_Task directions_. Reproduce word for word the stretch of the material from the line containing "Given: Switch to the Overview tab" through the line containing "click(x=61, y=283)", and leave the pictures out of your answer.

_Records shown_.
START
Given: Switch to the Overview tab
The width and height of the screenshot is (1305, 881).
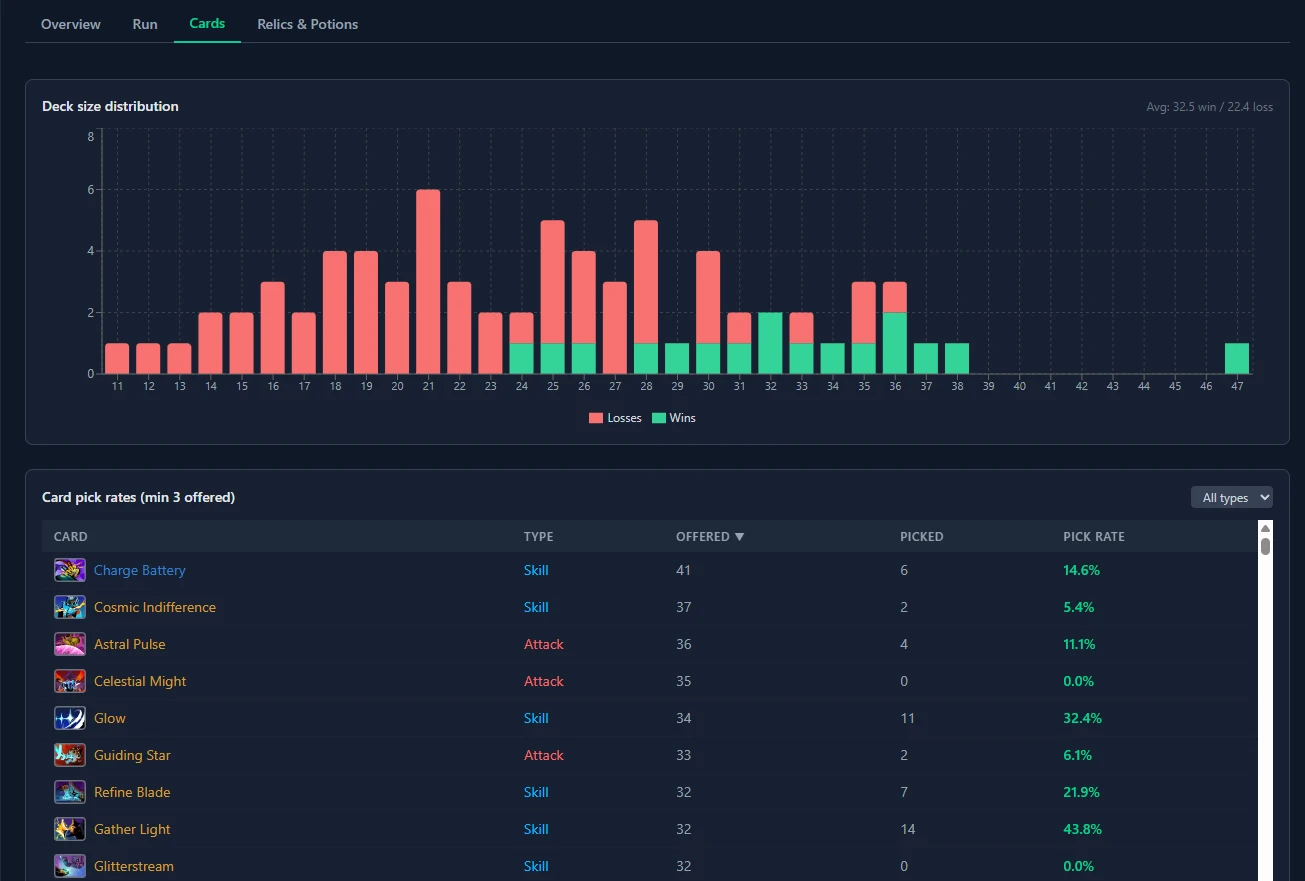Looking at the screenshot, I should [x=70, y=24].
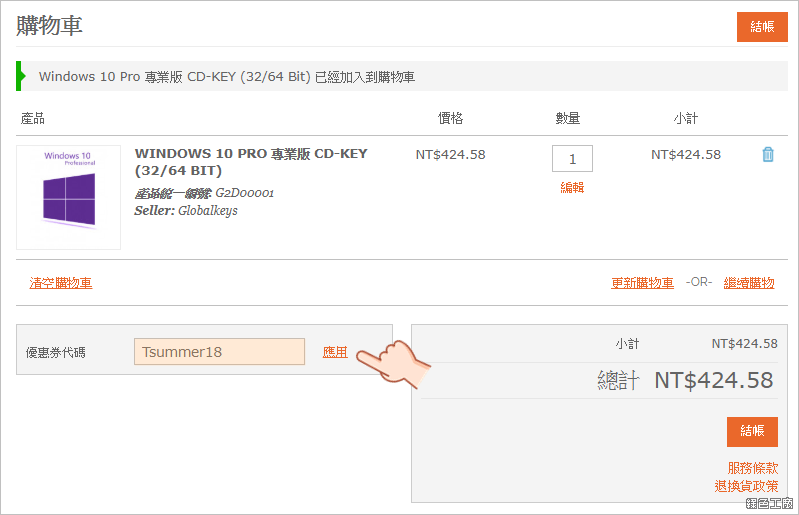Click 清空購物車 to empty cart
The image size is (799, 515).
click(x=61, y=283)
END
START
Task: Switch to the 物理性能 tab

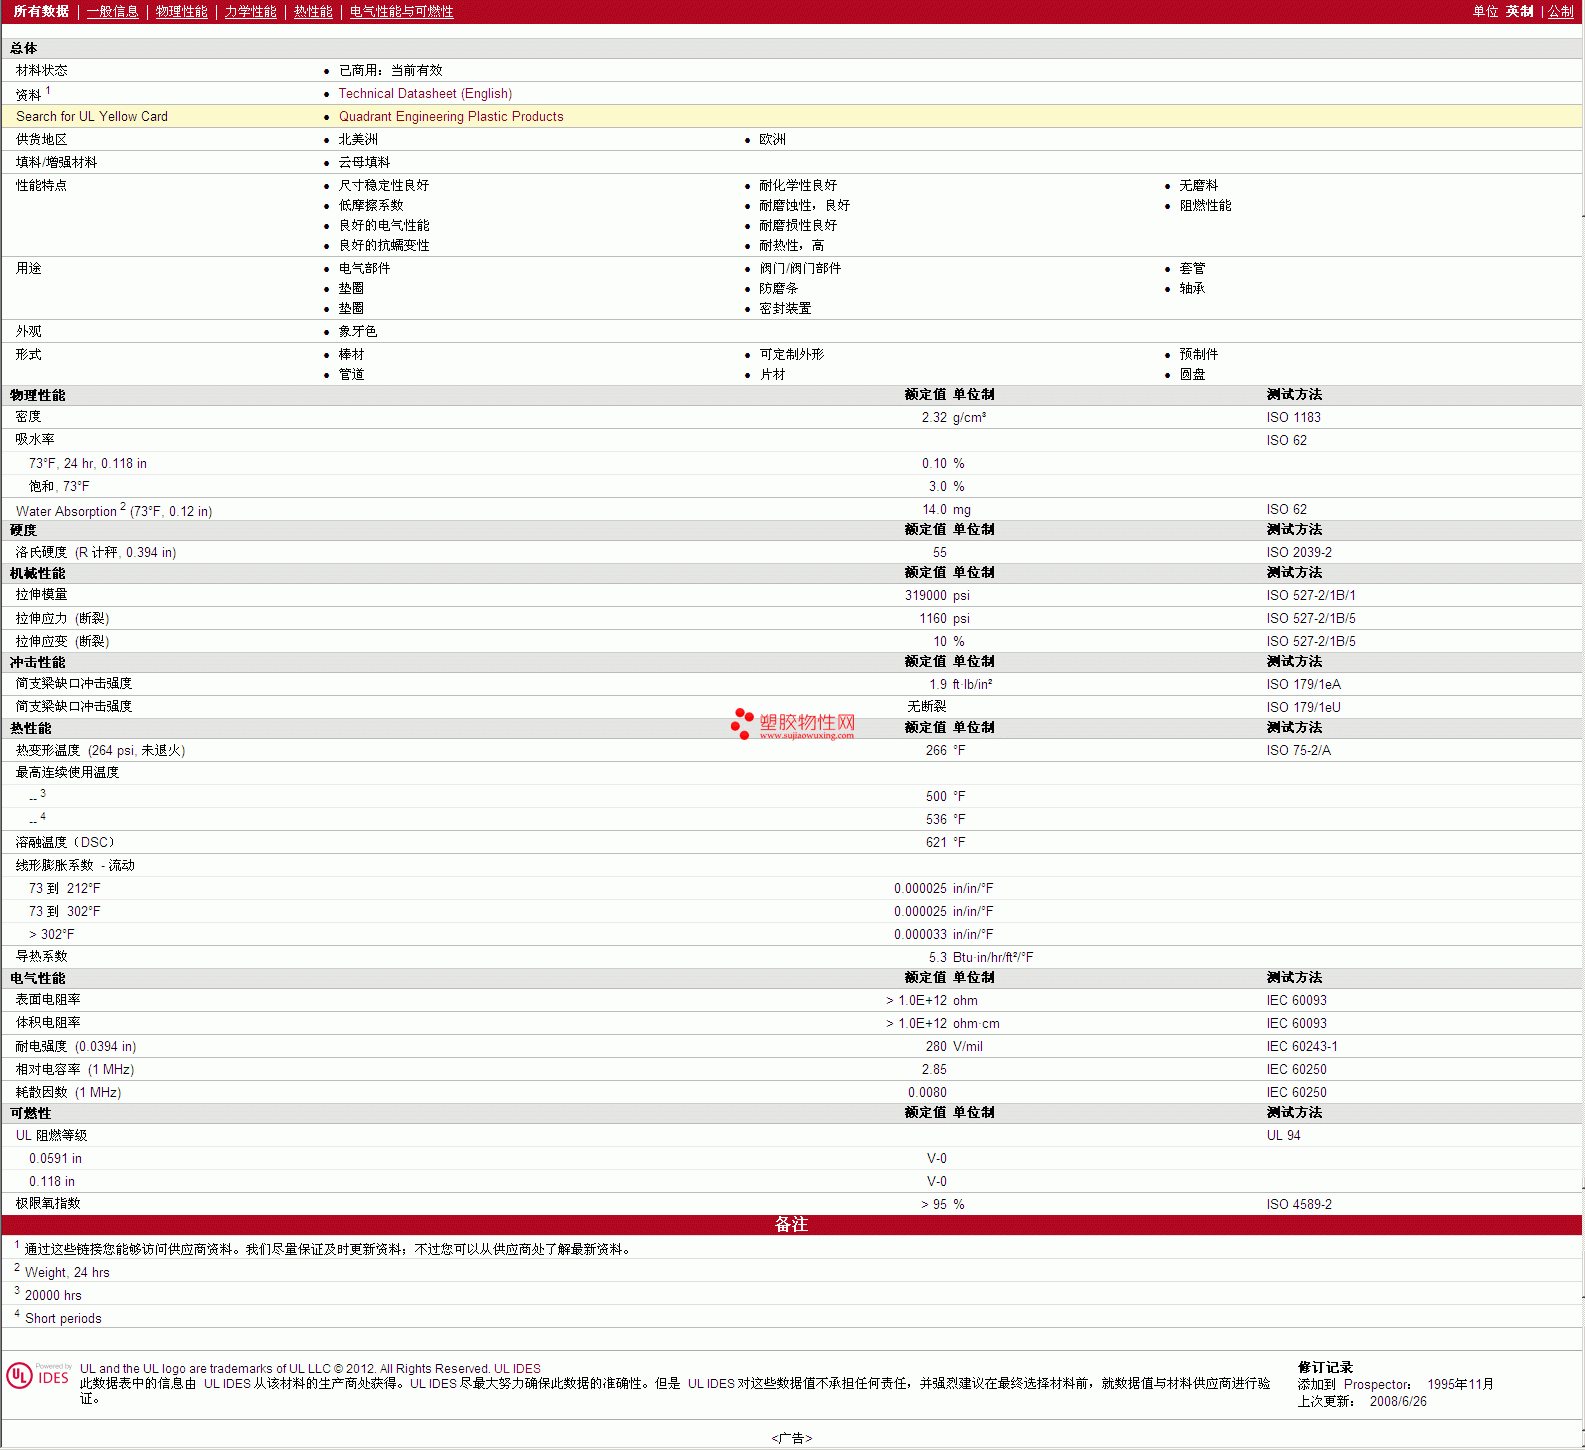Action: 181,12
END
_Full output_.
Given: Switch to the Overview tab
The width and height of the screenshot is (1305, 881).
Looking at the screenshot, I should [x=70, y=24].
Click 清空購物車 to empty cart
The image size is (799, 515).
click(x=61, y=283)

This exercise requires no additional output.